I'd have my best hopes hunting a food source in late season. If you're looking for a buck, that can be tough, but i've killed deer late season, its a blast. We supplement them with corn late season and they start hitting it hard. That's where i'd have the highest hopes for drilling one.


----------



## helix33 (Jul 10, 2006)

AmishArcher said:


> I'd have my best hopes hunting a food source in late season. If you're looking for a buck, that can be tough, but i've killed deer late season, its a blast. We supplement them with corn late season and they start hitting it hard. That's where i'd have the highest hopes for drilling one.


I agree, that's my game plan also. I'll be starting around January 1st and hunt till I tag out or till the end of the archery season February 12th. If it gets bitter cold with a layer of snow on the ground food sources will be prime time.


----------



## AmishArcher (Feb 6, 2008)

helix33 said:


> I agree, that's my game plan also. I'll be starting around January 1st and hunt till I tag out or till the end of the archery season February 12th. If it gets bitter cold with a layer of snow on the ground food sources will be prime time.


thats a very fun time of year. Not as good as the rut, but then again, nothing is. If you're looking to fill the freezer, get on a cut corn field when its about 15 degrees...


----------



## nstrut (Jun 8, 2005)

AmishArcher said:


> thats a very fun time of year. Not as good as the rut, but then again, nothing is. If you're looking to fill the freezer, get on a cut corn field when its about 15 degrees...


...and not only that, with all the corn coming off so late and still not all off, when gun season is over and and the temps really plummet, there will be PLENTY of food left in the fields for them to browse on. I guess that's one positive to the corn staying up so long.


----------



## helix33 (Jul 10, 2006)

AmishArcher said:


> thats a very fun time of year. Not as good as the rut, but then again, nothing is. If you're looking to fill the freezer, get on a cut corn field when its about 15 degrees...
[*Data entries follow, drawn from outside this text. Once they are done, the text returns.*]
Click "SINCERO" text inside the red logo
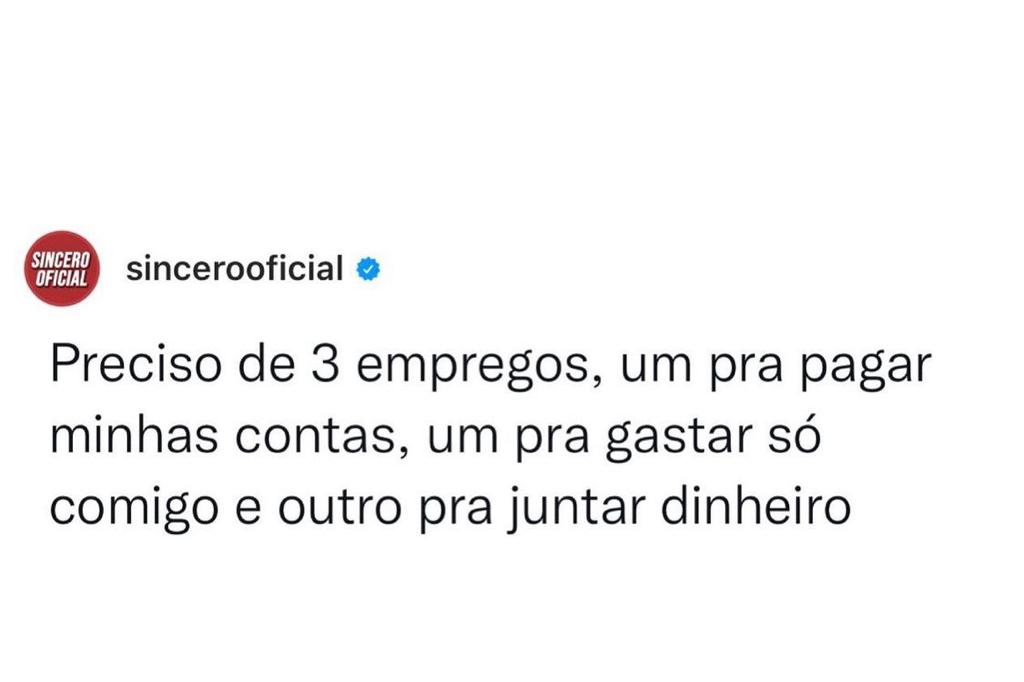1024x682 pixels. pyautogui.click(x=61, y=259)
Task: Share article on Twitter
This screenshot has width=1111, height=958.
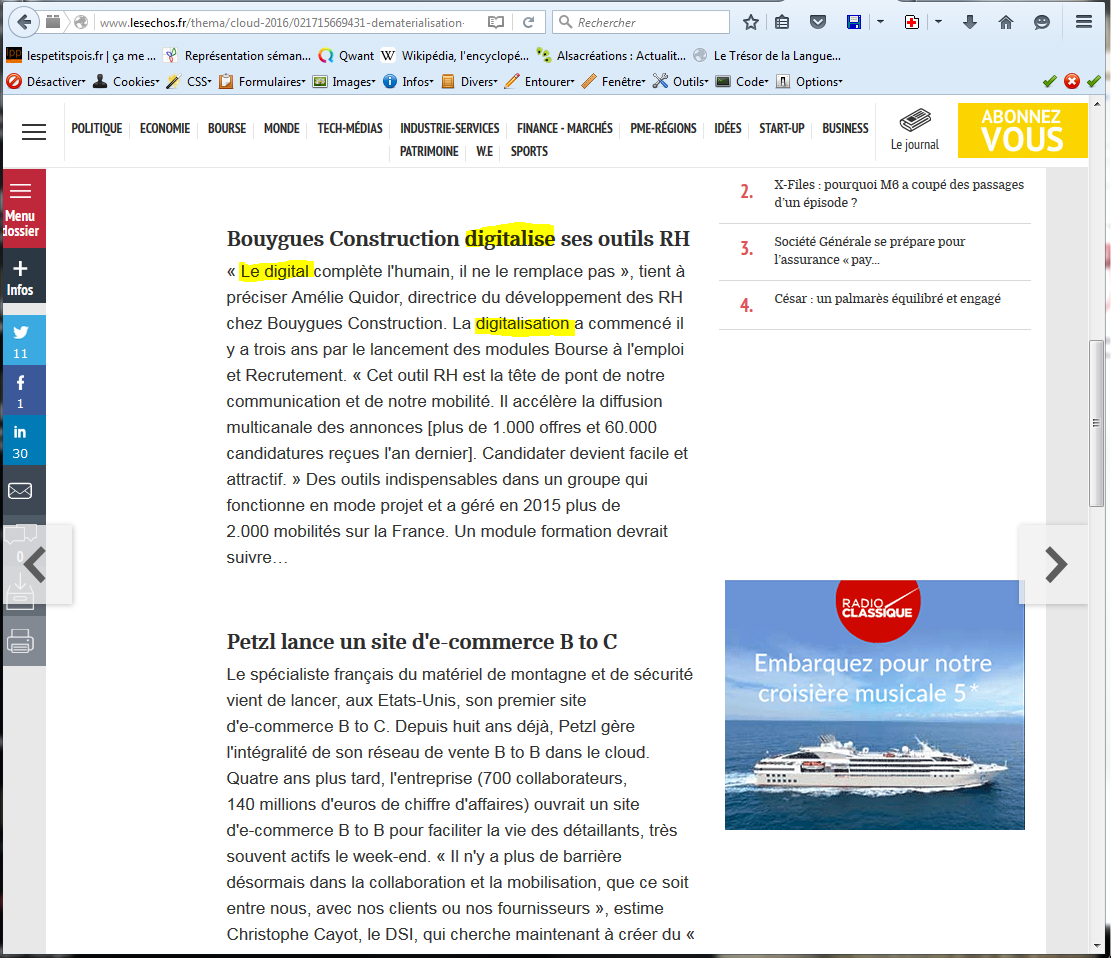Action: [21, 339]
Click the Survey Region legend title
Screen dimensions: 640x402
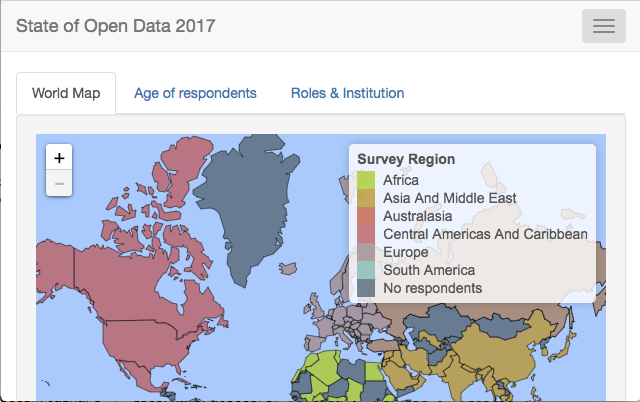coord(406,159)
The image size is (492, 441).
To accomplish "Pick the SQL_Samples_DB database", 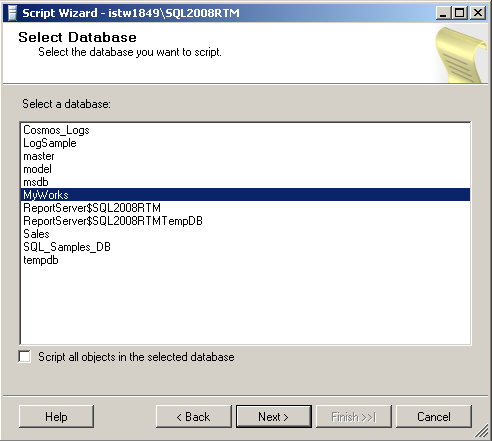I will point(245,247).
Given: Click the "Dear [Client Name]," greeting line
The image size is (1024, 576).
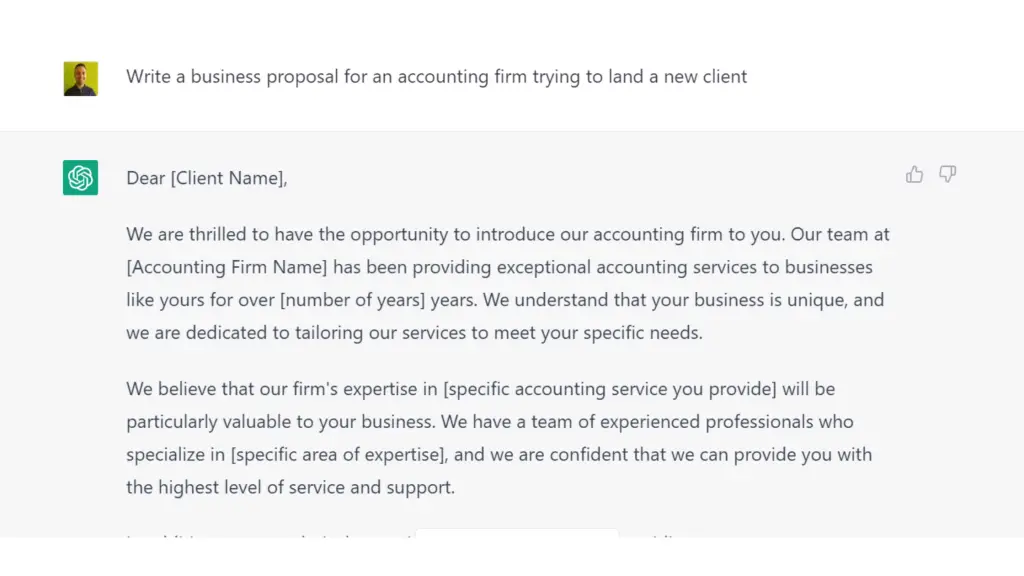Looking at the screenshot, I should click(x=206, y=178).
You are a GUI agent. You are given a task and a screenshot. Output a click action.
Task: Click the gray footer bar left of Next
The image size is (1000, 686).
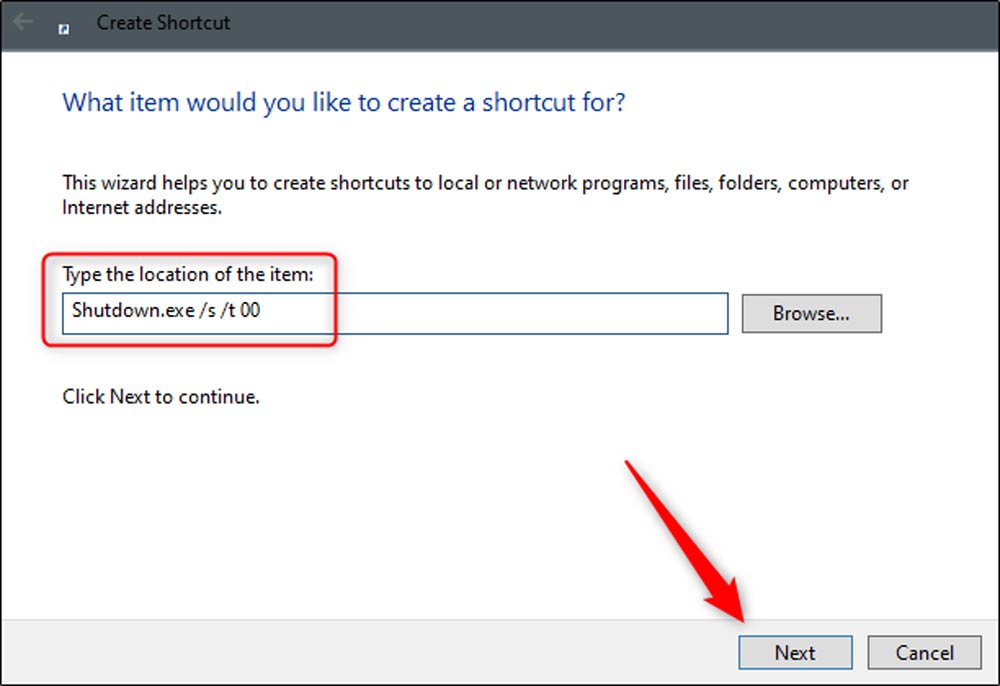(x=350, y=652)
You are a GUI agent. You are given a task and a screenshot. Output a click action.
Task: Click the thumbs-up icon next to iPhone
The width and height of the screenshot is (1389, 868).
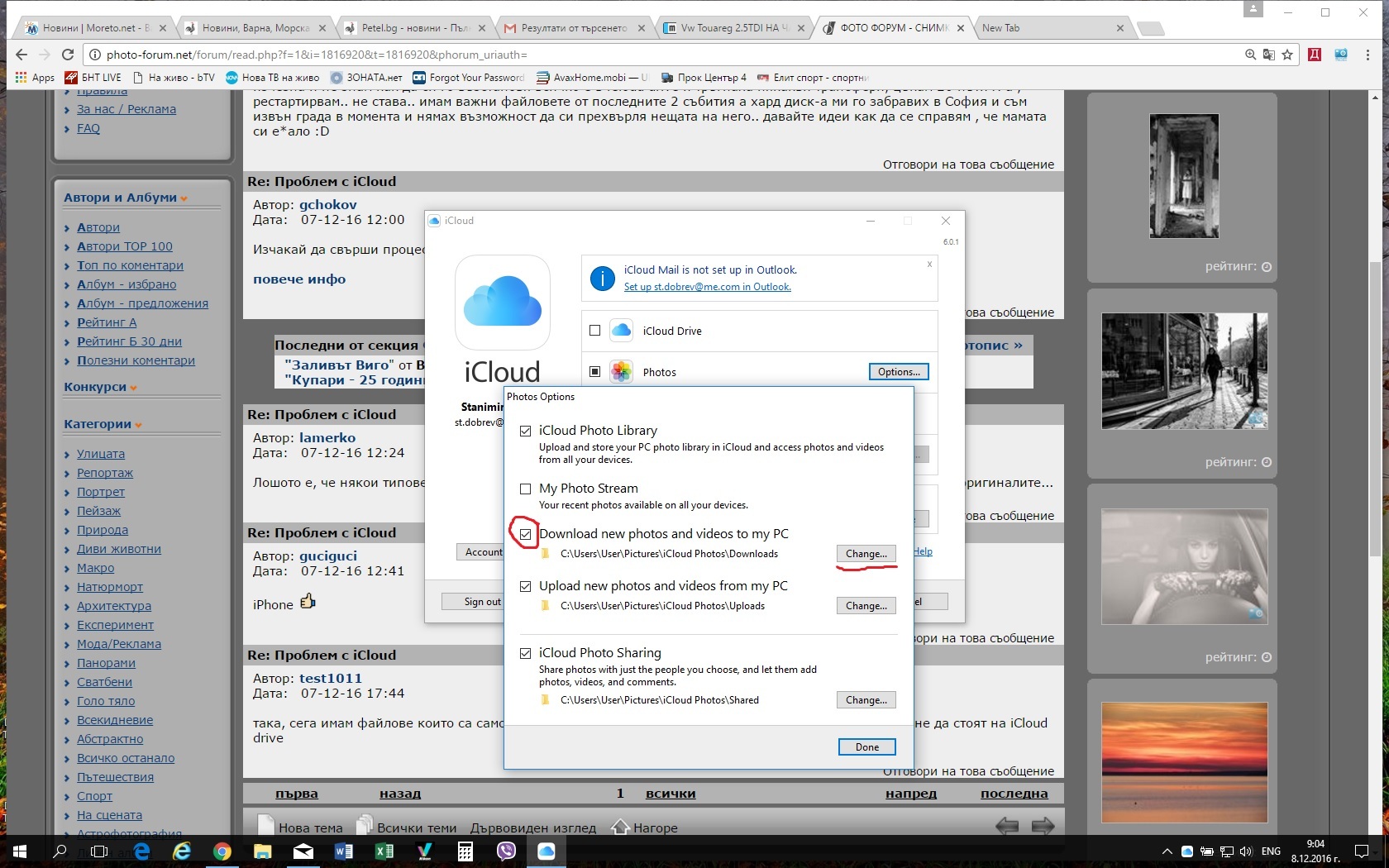308,602
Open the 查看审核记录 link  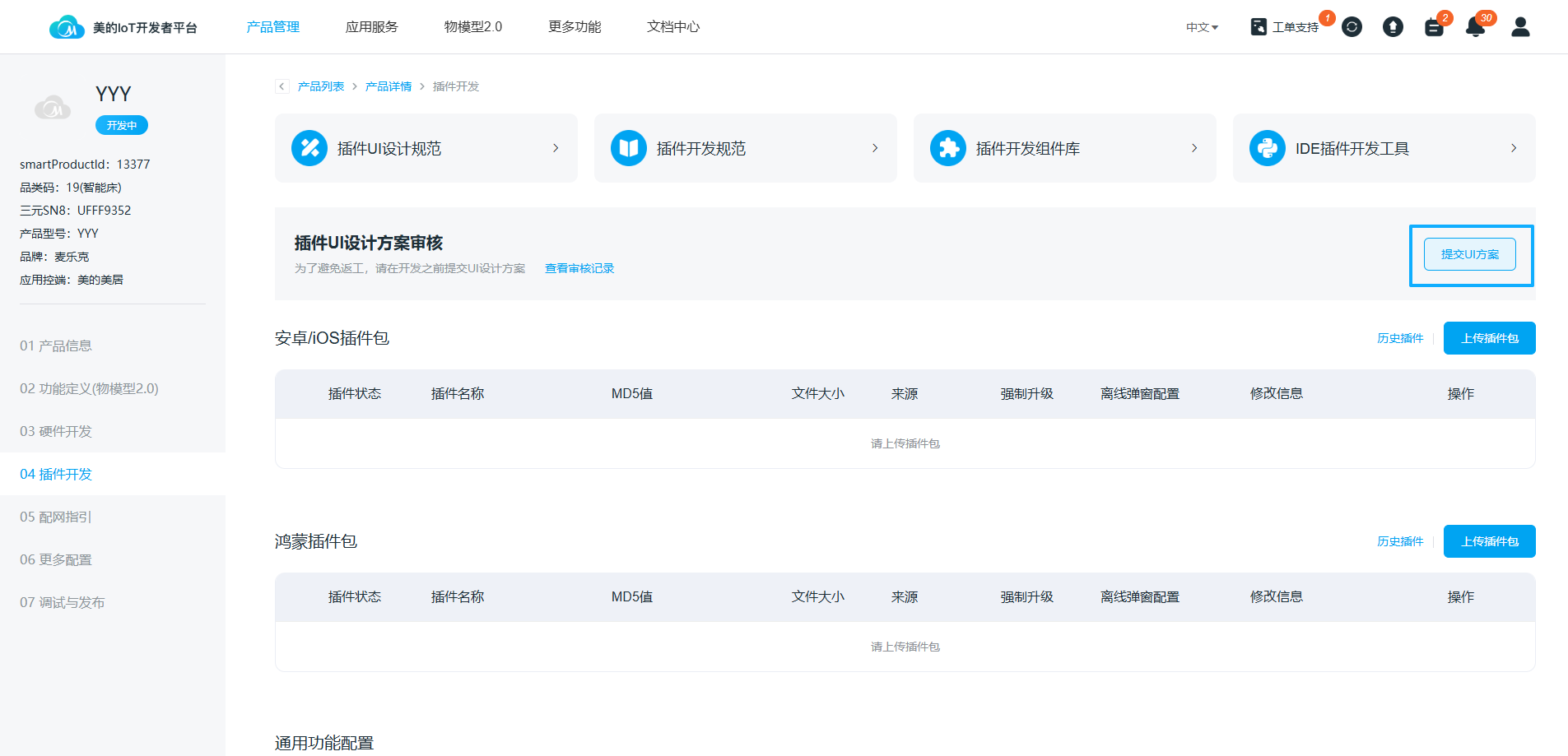point(579,268)
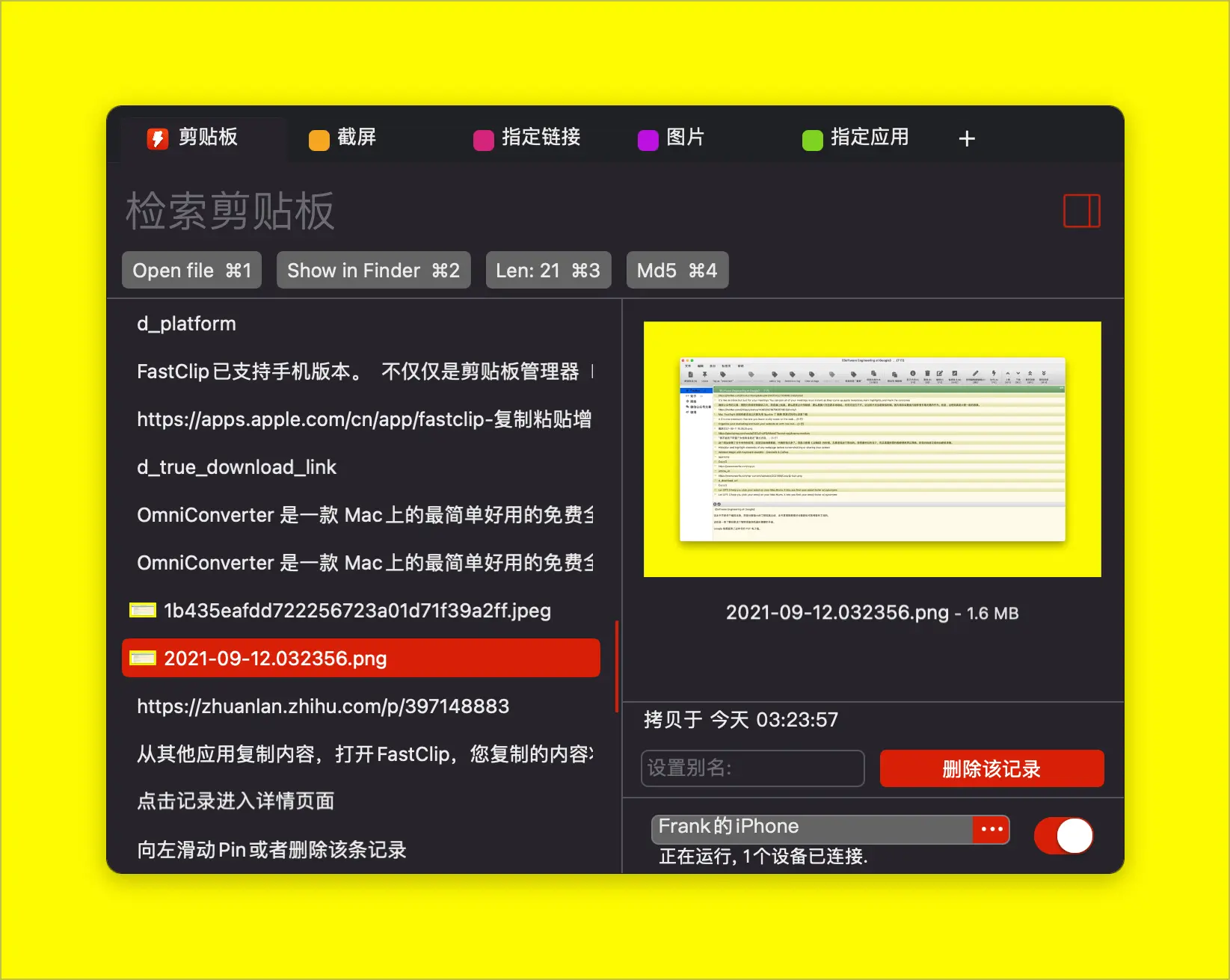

Not as good I don't know about that after this years rut, but it's way more patternable and predictible than the rut.


----------



## AmishArcher (Feb 6, 2008)

helix33 said:


> Not as good I don't know about that after this years rut, but it's way more patternable and predictible than the rut.


predictable yes. Maybe its just that most of the bucks get shot during the rut that makes me think they're not around. We've never shot many late season bucks. But muzzle season is late this year, so that may help too.


----------



## islandhuntah (Sep 21, 2009)

for the person up above for your info, archery season ends feb, 7th! if i'm not mistaken


----------



## atwanamaker (Jul 12, 2006)

found a line of these leading into a nasty thicket yesterday afternoon. i setup on a ridge looking over the rubline but I think the pressure locked them down by then. wish I had found this last week when I was there with my bow. looked really fresh to me.


----------



## duanepse (Oct 16, 2009)

Still finding fresh rubs
The peak of breading is over but bucks are still trying to maintain dominance
I have gotten three buck fights on trail cams in the last week


----------



## Deerslayer 28 (Dec 16, 2008)

Saw 2 does on Monday night and shot 1 of the does with shotgun. It's my 1st gun kill ever and I've hunted 12 years now. We leased the property this year exclusive and we are trying to prove to the farmer he made the right choice. This is the 4th deer we have shot this year already. 3 does and my wifes buck. Here is a pic of her. 2 yr old I think


----------



## slingshot455 (Sep 22, 2008)

Joined the Orange army for a day yesterday and shot this Button buck freezer meat. Slow day not much to see just this one and a spike. Saw some really big fresh rubs. Be safe and have a good hut.

Doug


----------



## Byrd (Oct 18, 2002)

slingshot455 said:


> Joined the Orange army for a day yesterday and shot this Button buck freezer meat. Slow day not much to see just this one and a spike. Saw some really big fresh rubs. Be safe and have a good hut.
> 
> Doug


That will be some good eating right there. I killed a doe about that size second day of bow season and she is tasty. Congrats:darkbeer:


----------



## Flash9ball (Mar 3, 2009)

*debating when to hunt*

I have either the opportunity to hunt sunday morning the last day of gun season or the following weekend 12-13th (all dat sat and sunday morn). My concern is the activity and weather this weekend vs. next. What do you guys think? I have been hearing the movement is still present, but I am afraid of a complete lockdown


----------



## Charcuterie (Feb 28, 2009)

*The Rut*

I went out opening morning (Gun) and saw lots of activity. 
I hunt a farm in SW Ohio and the neighboring farms get very little if any hunting pressure at all. I've hunted this farm now for the past 5 years and have never seen another hunter or any hunter orange off in the distance.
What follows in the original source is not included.